I had to leave and it was terrible. The more time I spent with her, the more I never wanted to leave, and the harder it was for me to even want to. The feeling of being full, so full I could burst swooped over me, and I knew that this was it. My end. A car sounded up the road. I used the sound to pull me out from under the haze. I also heard another sound. Viktor was waiting in the woods.

 

***

 

“How did it go?” I say. My brain is still a little fried from the kiss. My parents arrive through the front door about sixty seconds after Peter left.

 

“Everything looks good. No change,” Mom says. I wouldn't say that was good, but I smile anyway. I'm still dazed. Everything has kind of a rosy glow around it. God, I'm kind of high.

 

“I think I'm going to lie down for a little while. They took a little too much blood out of me.” Please don't remind me about blood. I give her a hug and a kiss and she drifts down the hall. Dad's still bringing in groceries.

 

“How was it?” I say when he comes back in.

 

“The same. She's not getting worse, which is good. She's stable for now. They could have done more tests, but I wasn't going to push her. There's no point, really.” He says the last part bitterly. I can tell he's been stewing on it all the way home. He slams the milk into the fridge.

 

“It's okay to be mad,” I say quietly.

 

“I'm not mad,” he says, slamming the fridge.

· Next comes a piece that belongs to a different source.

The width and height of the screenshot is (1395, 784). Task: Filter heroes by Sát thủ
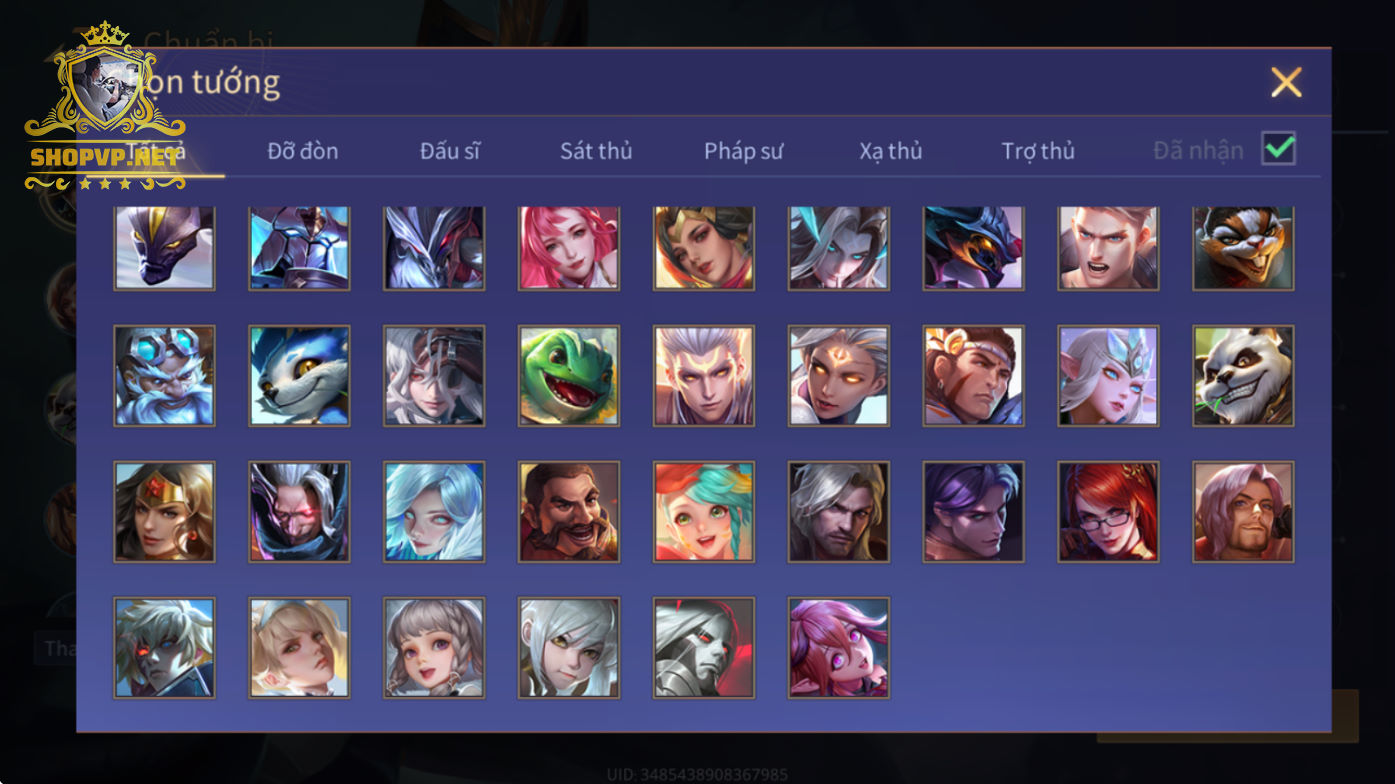(x=596, y=151)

Instead of arguing with him, I walk over and put my arms around his waist, like I did when I was little. I haven't hugged him like this in a very long time. He's shaking and I look up to find his crumpled face. He's crying. Silently, but there's no mistaking it.

 

He starts to collapse and we both slam to the kitchen floor. He's barely making any sound, which is much worse than the sobbing sound I should be hearing. There's nothing I can do as he holds me so tight it hurts.

 

“It's okay, Dad.” I say it quiet, so she won't hear. “It's going to be okay.” I'm more than a little freaked out that I'm on our kitchen floor trying to comfort a grown man, let alone my father. When there's really nothing I can say or do to make it better. I'm in just as much pain. He's been holding it in too long, but this can't be the first time he's let go.

 

“I can't lose her.” The words rip from him like tearing fabric.

 

“I know.” I pat his back. It seems like the right thing to do. Over and over he says it. I can't lose her. Yeah, well, me neither. My own tears come, try as I might to stop them. I have to keep wiping them away. It takes a few minutes, but he gets ahold of himself. Once he's done shaking, he extricates himself from me and stands up as if nothing happened.

 

“Don't tell your mother,” he says before he walks out the door. I swallow the rest of my own tears and go to wash my face with some cool water. My life is bipolar. One minute I'm flying on a cloud, kissing Peter and the next, my father is sobbing on my shoulder. I like the ups, but I could do without the downs. I guess you have to have both, though to balance things out and all. Or maybe I get the highs because of the lows. Or maybe... I'm thinking too much about this.

 

My phone buzzes. Yay, a distraction.

 

Where the hell r u? Did u die? Of course Tex is melodramatic. I almost don't want to answer her, just for the hell of it. I can't really deal with her right now. I've got bigger problems.

 

At home. Dealing with a lot. C u tomorrow.

 

Exhaustion crashes in on me, and even though it's only 7:30, I'm ready for bed. I look in on my mother, but she's asleep and I don't want to wake her. Dad is outside, still supposedly getting the groceries. I should check on him, but I don't want to. Color me selfish.

 

I barely have time to get my clothes off before I'm completely out. The last thing I remember is someone pulling a blanket over me, but I'm too tired to see who it is.